» Extracted entries
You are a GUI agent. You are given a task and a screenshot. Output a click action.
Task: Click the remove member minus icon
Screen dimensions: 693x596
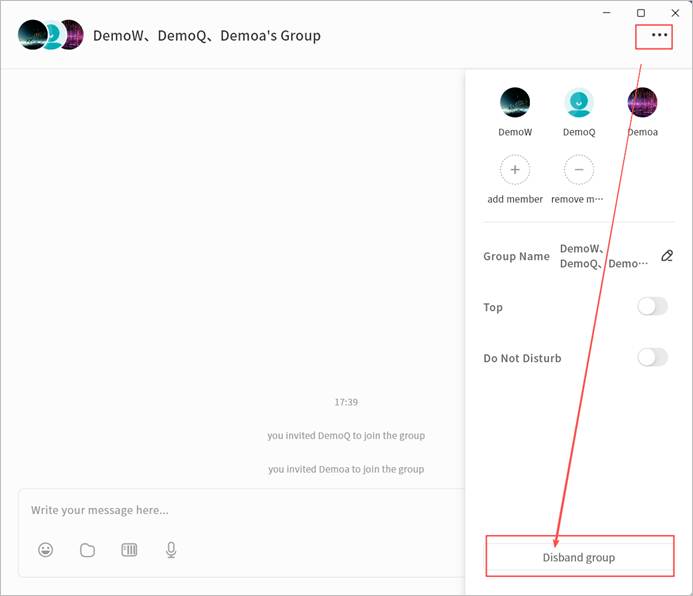pyautogui.click(x=578, y=170)
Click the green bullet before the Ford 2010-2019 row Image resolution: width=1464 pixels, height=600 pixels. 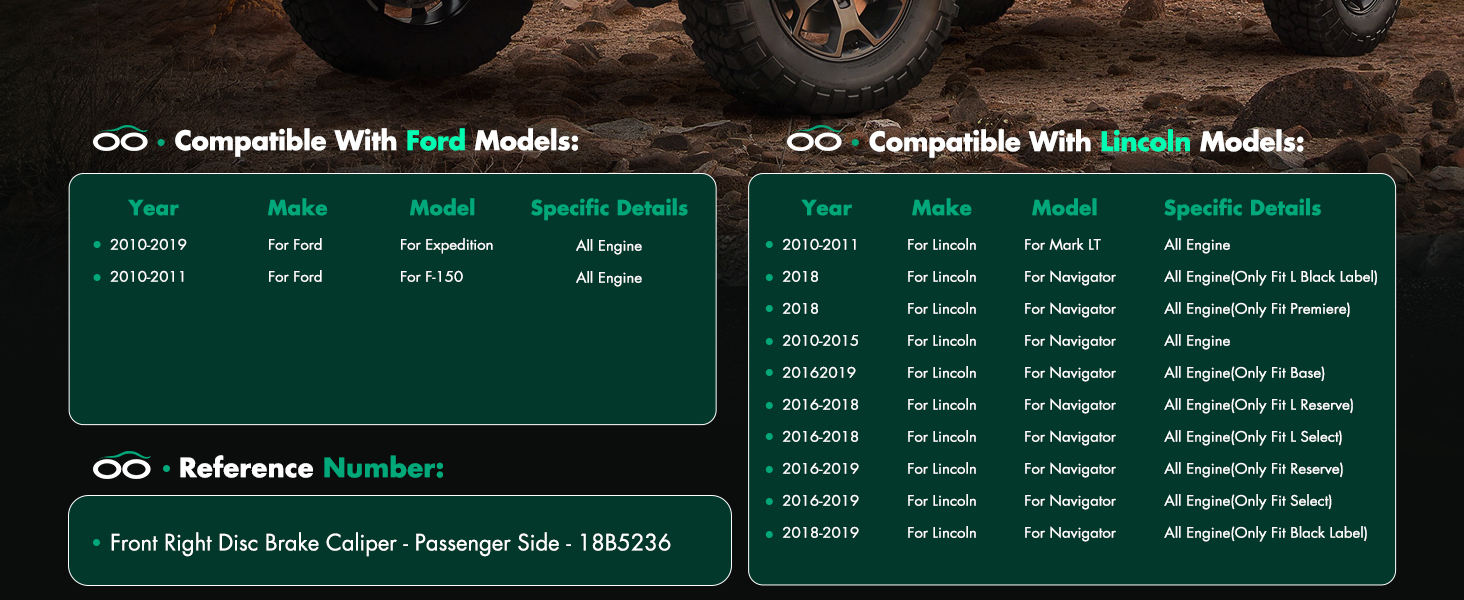click(x=97, y=245)
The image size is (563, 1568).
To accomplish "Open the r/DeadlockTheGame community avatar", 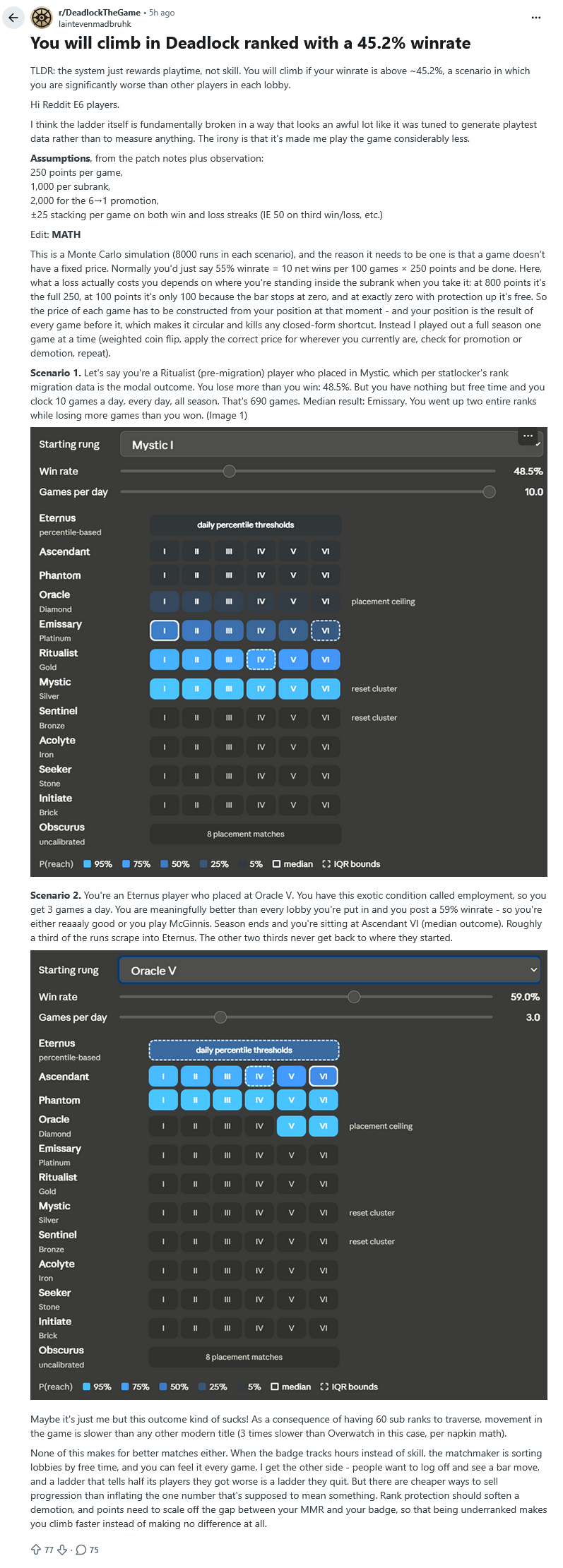I will [x=42, y=18].
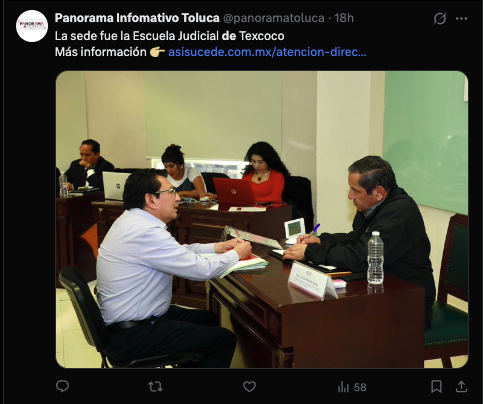483x404 pixels.
Task: Open the Panorama Informativo Toluca profile avatar
Action: pyautogui.click(x=32, y=26)
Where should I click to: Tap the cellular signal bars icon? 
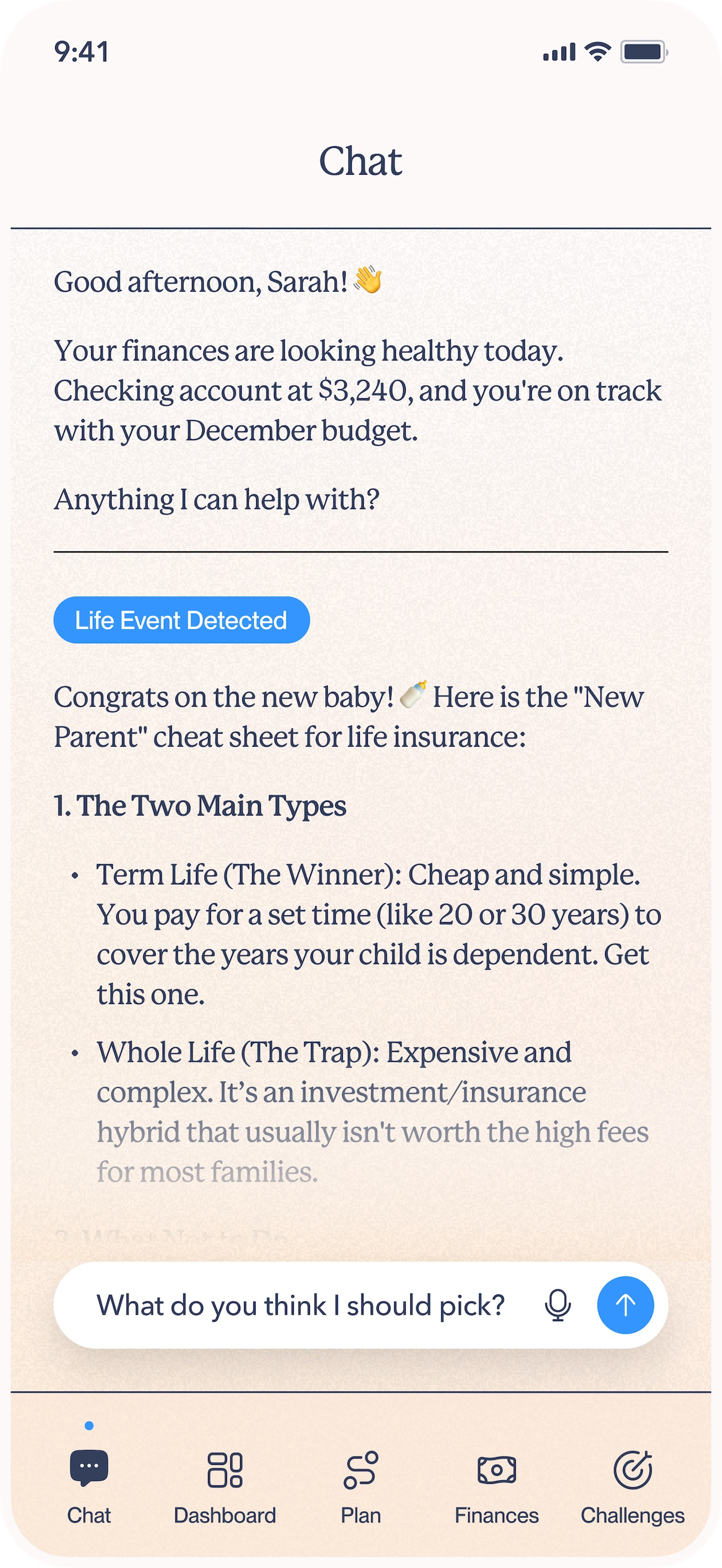pos(559,52)
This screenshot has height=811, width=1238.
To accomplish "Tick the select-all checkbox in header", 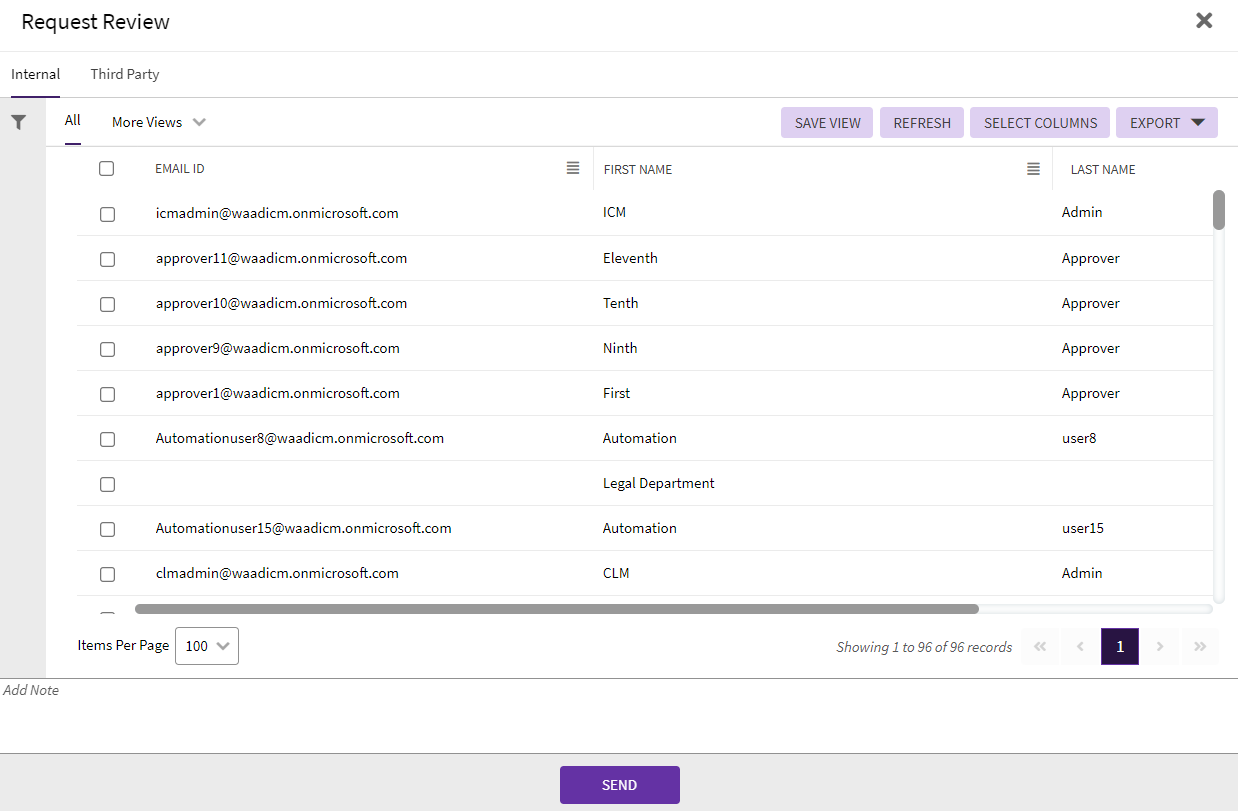I will pos(107,169).
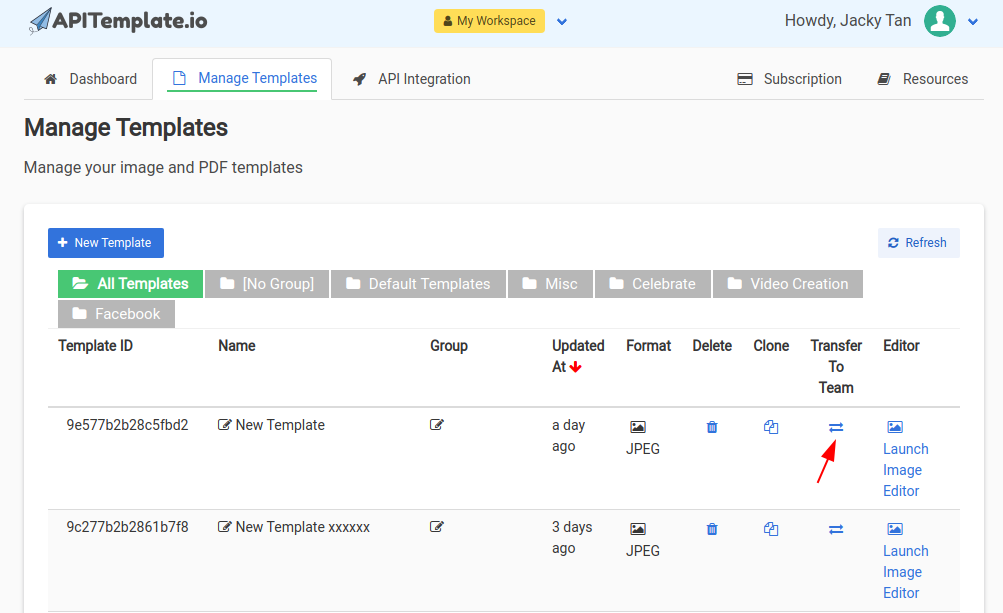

» Task to carry out
Which lines in the data above hold the string "screenshot"? Return each of them.

» Worked solution
You are a GUI agent. You are given a task and a screenshot. Output a click action.
This screenshot has height=811, width=1238.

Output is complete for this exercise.